* **What is needed**
Both ends included, set down the lines from the line containing "Task: Show help" through the last line of the records below, without pictures.

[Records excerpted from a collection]
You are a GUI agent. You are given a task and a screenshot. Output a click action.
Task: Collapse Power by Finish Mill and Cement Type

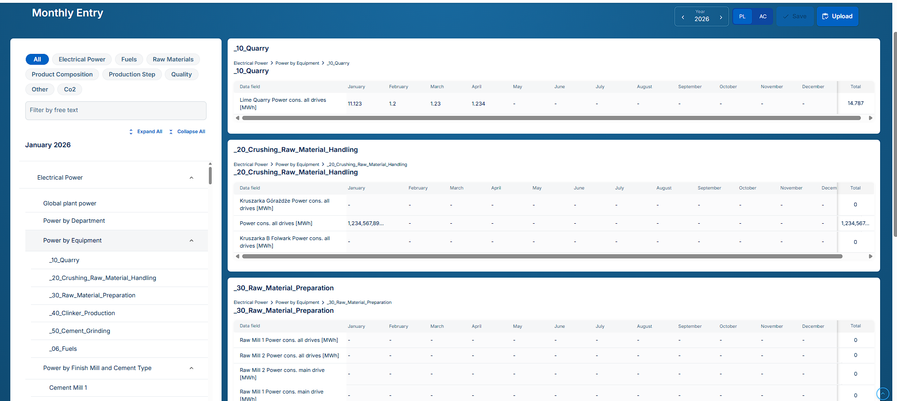[x=192, y=368]
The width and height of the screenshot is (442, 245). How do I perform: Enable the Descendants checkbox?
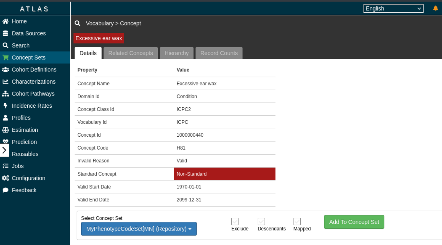click(261, 222)
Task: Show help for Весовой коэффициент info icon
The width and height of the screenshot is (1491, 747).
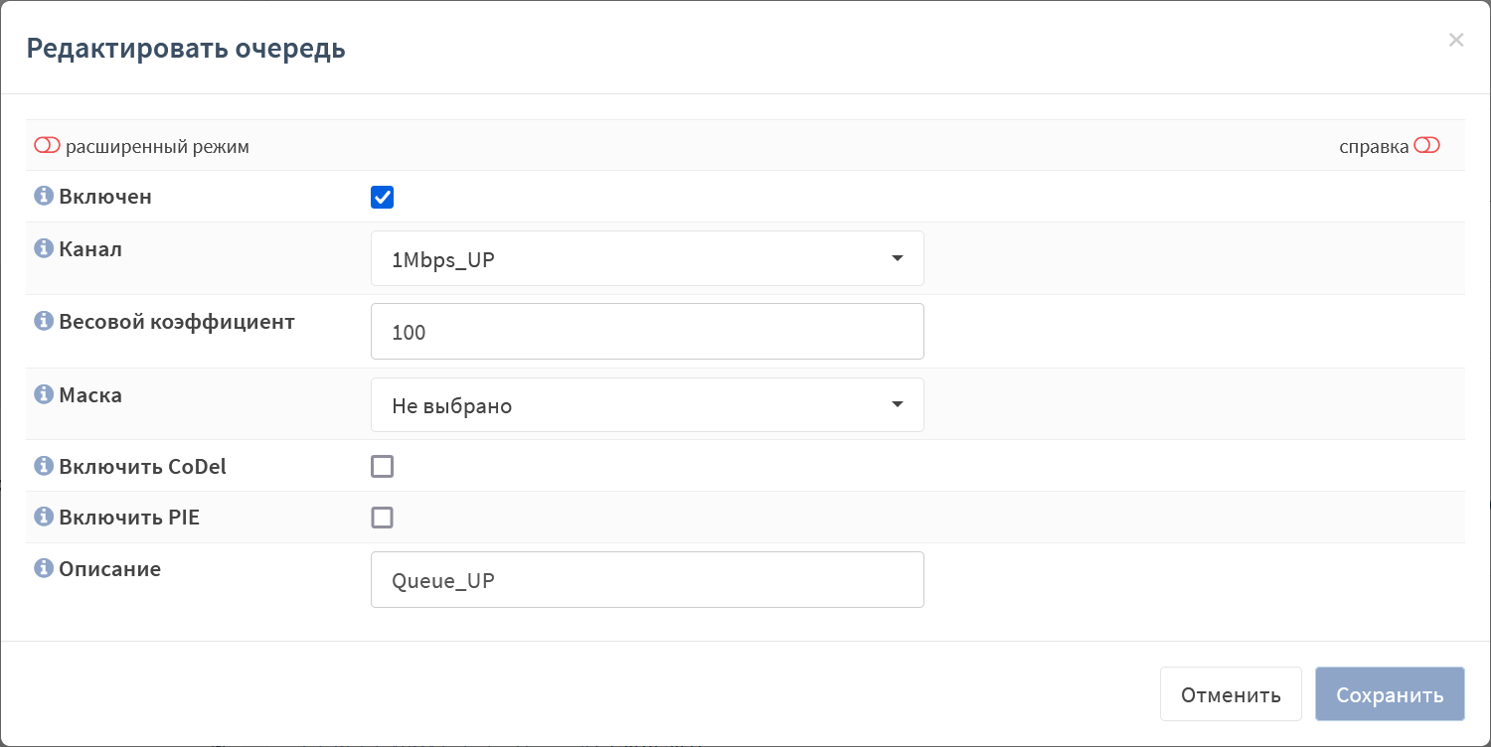Action: coord(43,321)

* **Solution to this exercise**
Task: Show help for Весовой коэффициент info icon
The width and height of the screenshot is (1491, 747).
Action: coord(43,321)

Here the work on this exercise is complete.